Many who applied in 2021 have already had their GV applications granted. Most who applied in 2020 have not. This is an anomaly. It is rarely, if ever, possible to obtain any information whatsoever about where a particular GV application sits in the process. This is obviously very unhelpful and frustrating for applicants who have been waiting for a long time. Advisors share their pain.

The good news for those who want to come and live in Portugal is that it is possible to stay indefinitely in Portugal as long as you can evidence that you have applied for a GV. There is procedure to make a formal application for an extension to stay through the SEF website. This is generally granted. There is also anecdotal evidence that producing the GV application papers at the border results in a waiver of the normal limit on the number of days that a non-EU applicant can remain in Portugal.

In light of the various announcements, many promoters have been urging clients to rush in their applications and it is possible that applications might be completed and submitted before the (as yet unknown) deadline. However, we would urge caution.

---*---

> **Exercise brief**
Write out the passage about GV applications in Portugal word for word, from "In light of" up to and including "would urge caution.".

> **Provided data**
---*---

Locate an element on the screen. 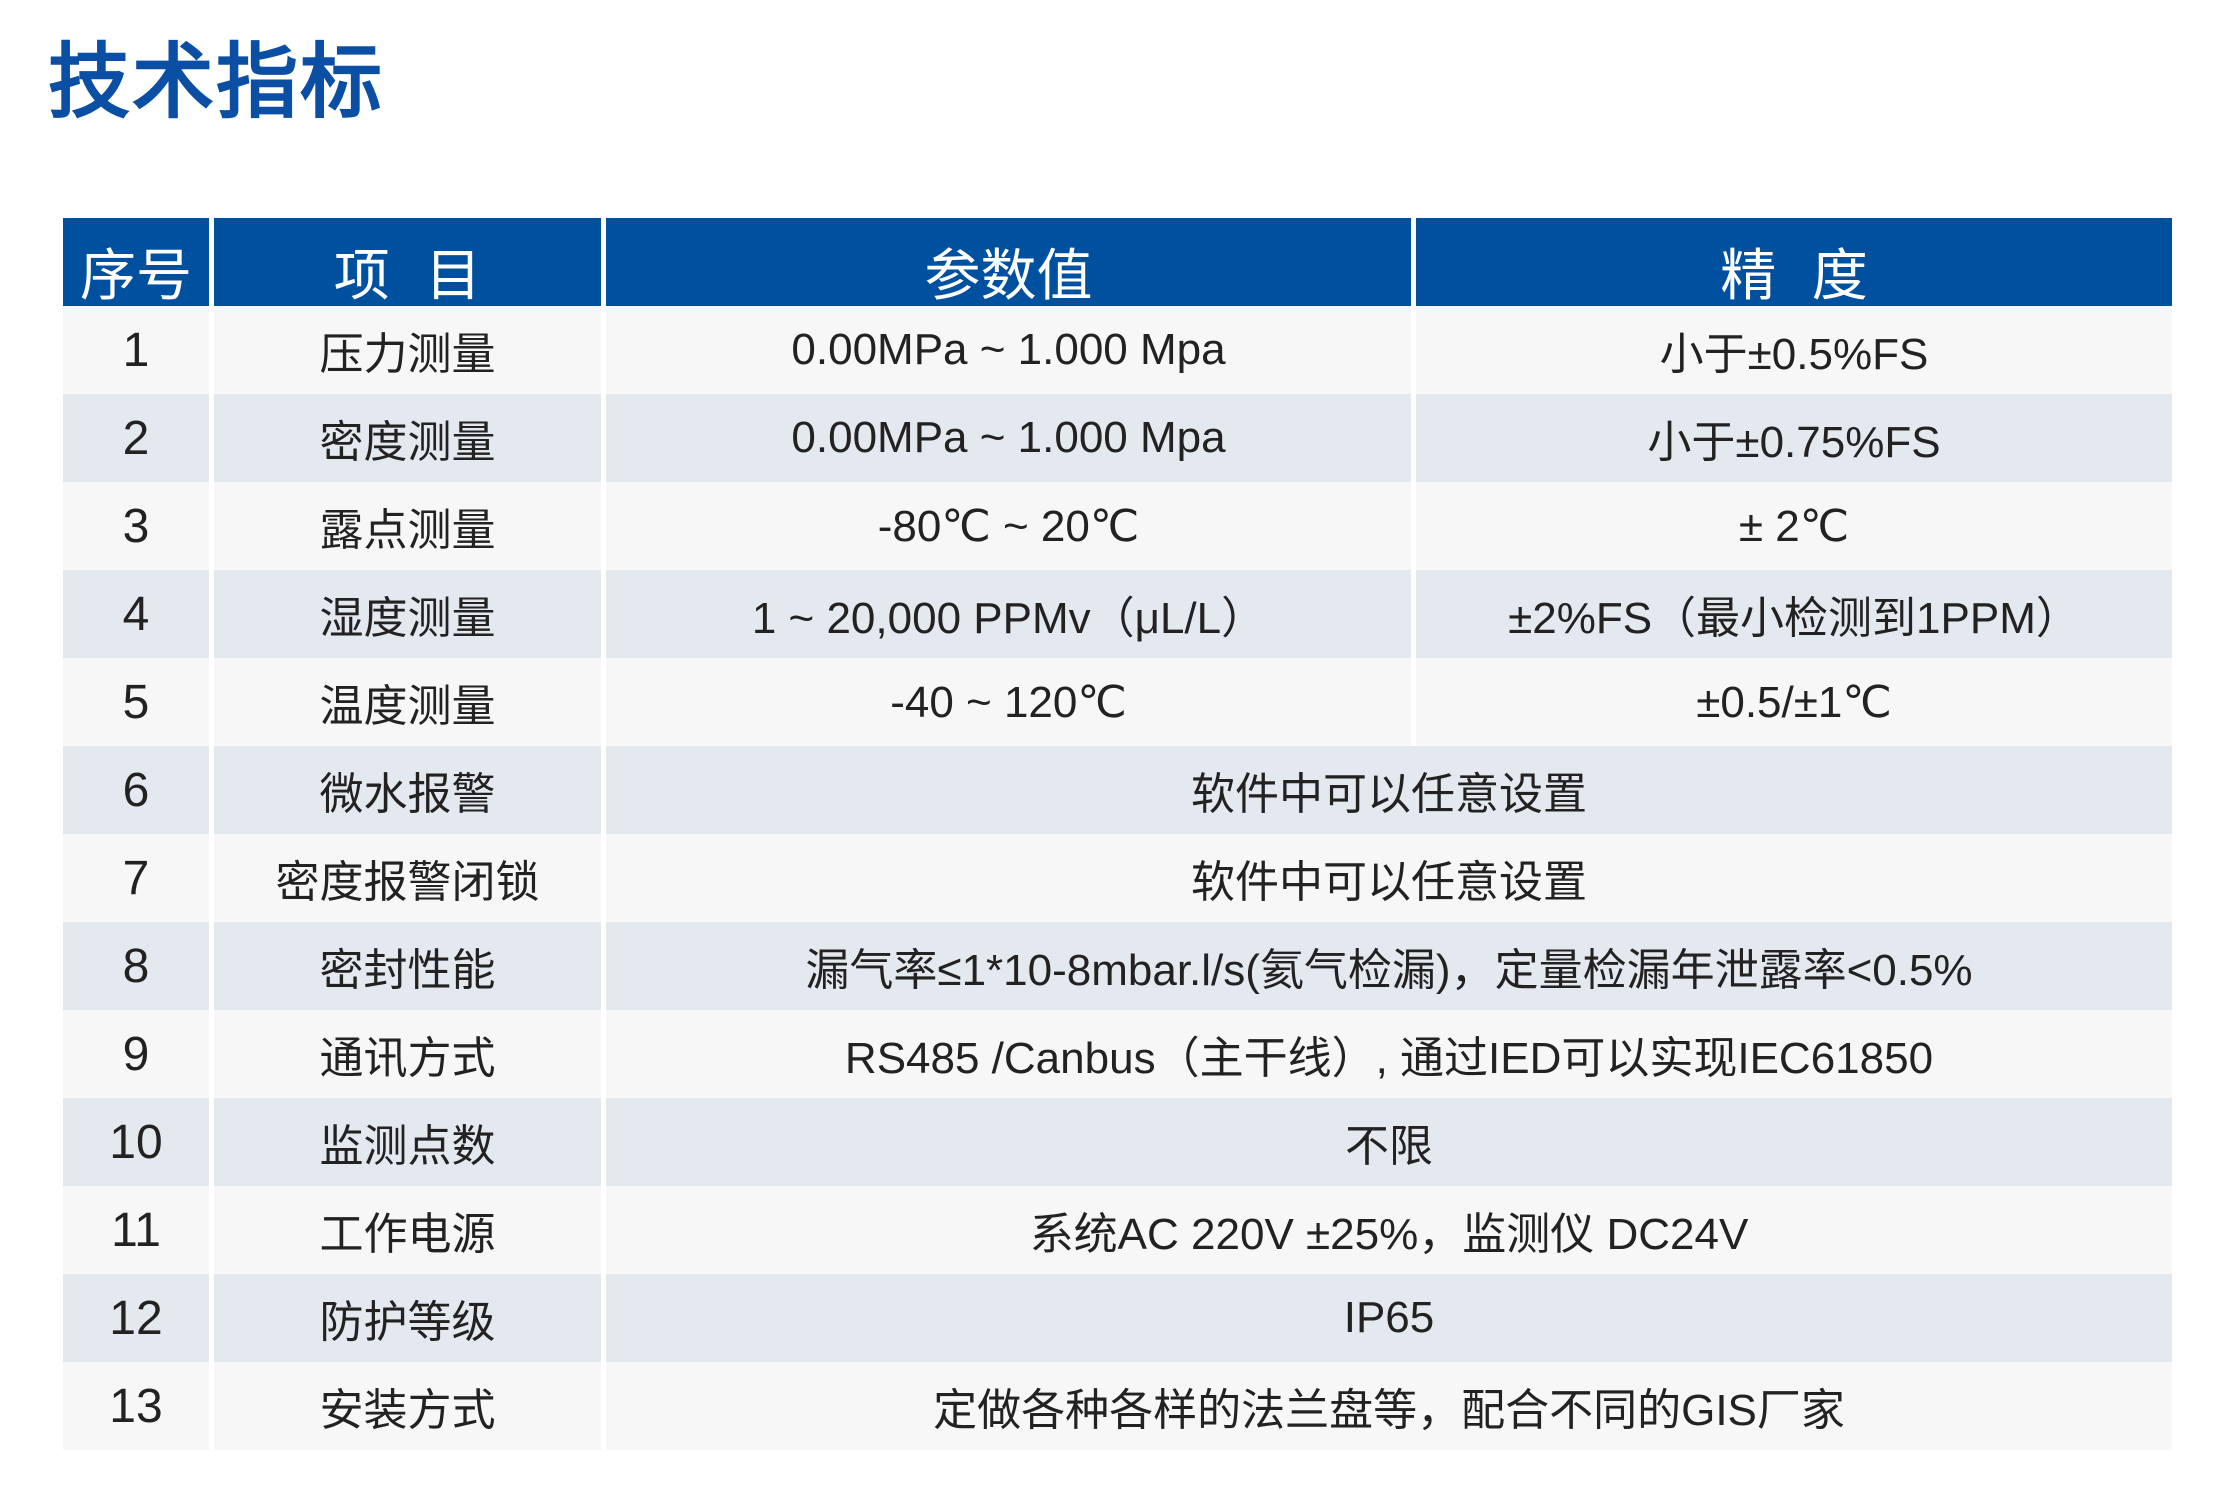 The width and height of the screenshot is (2237, 1492). row-number: 10 is located at coordinates (138, 1142).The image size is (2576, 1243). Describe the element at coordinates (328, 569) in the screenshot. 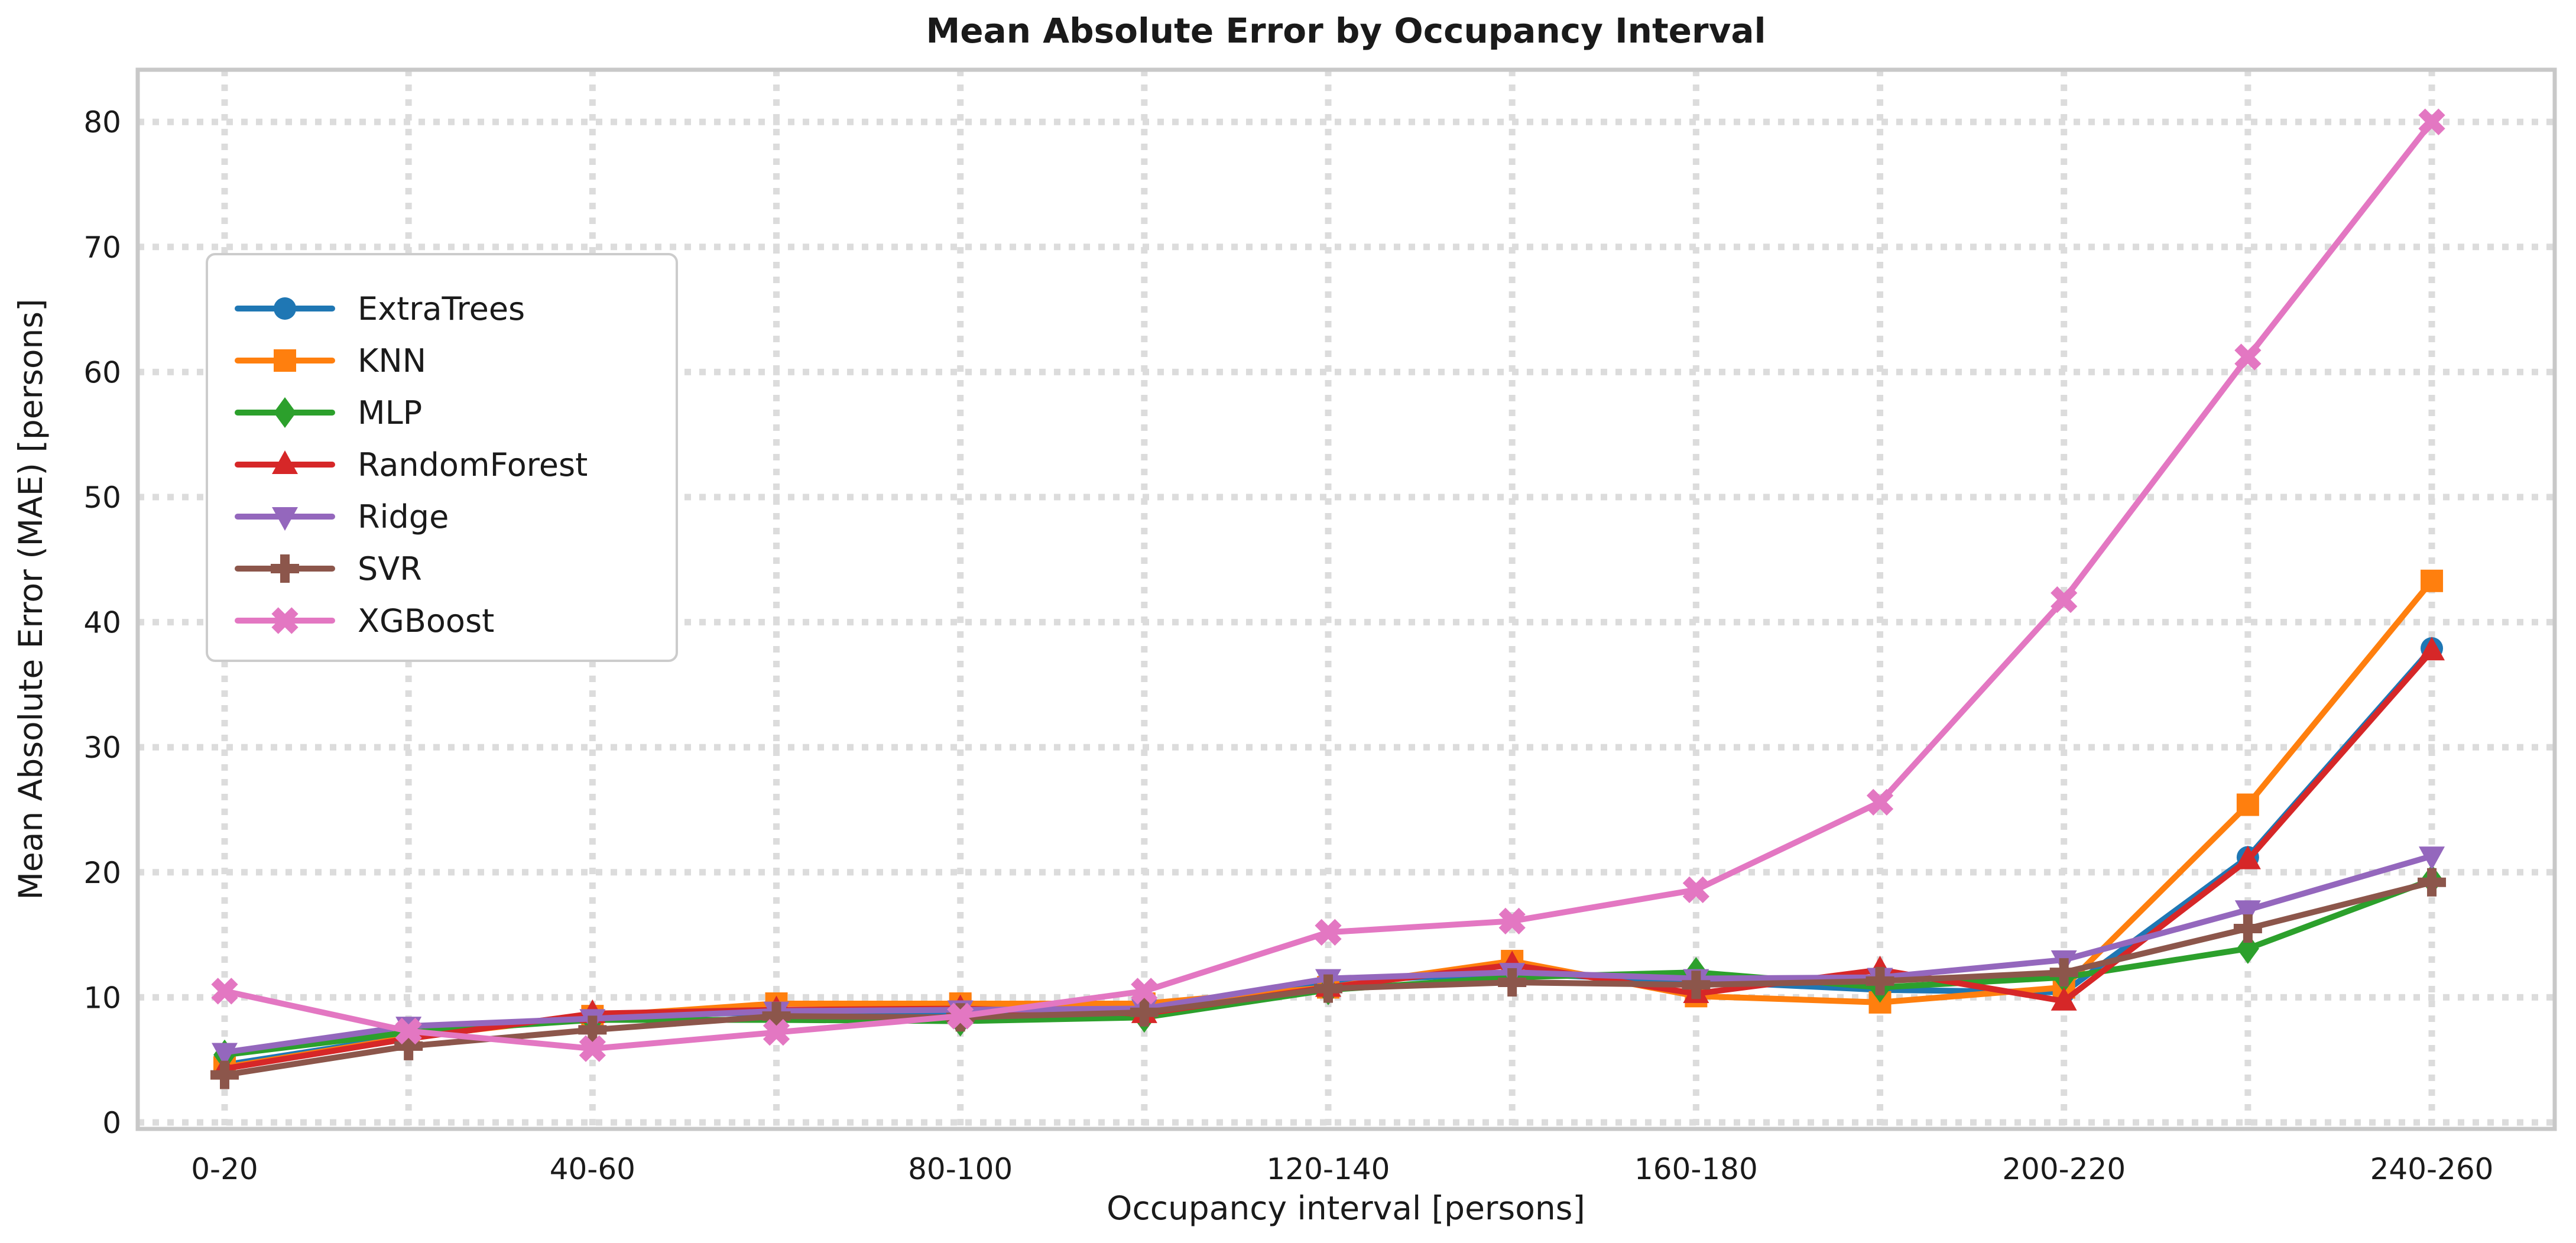

I see `legend-item-svr: SVR` at that location.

---*---

> **Solution to this exercise**
In light of the various announcements, many promoters have been urging clients to rush in their applications and it is possible that applications might be completed and submitted before the (as yet unknown) deadline. However, we would urge caution.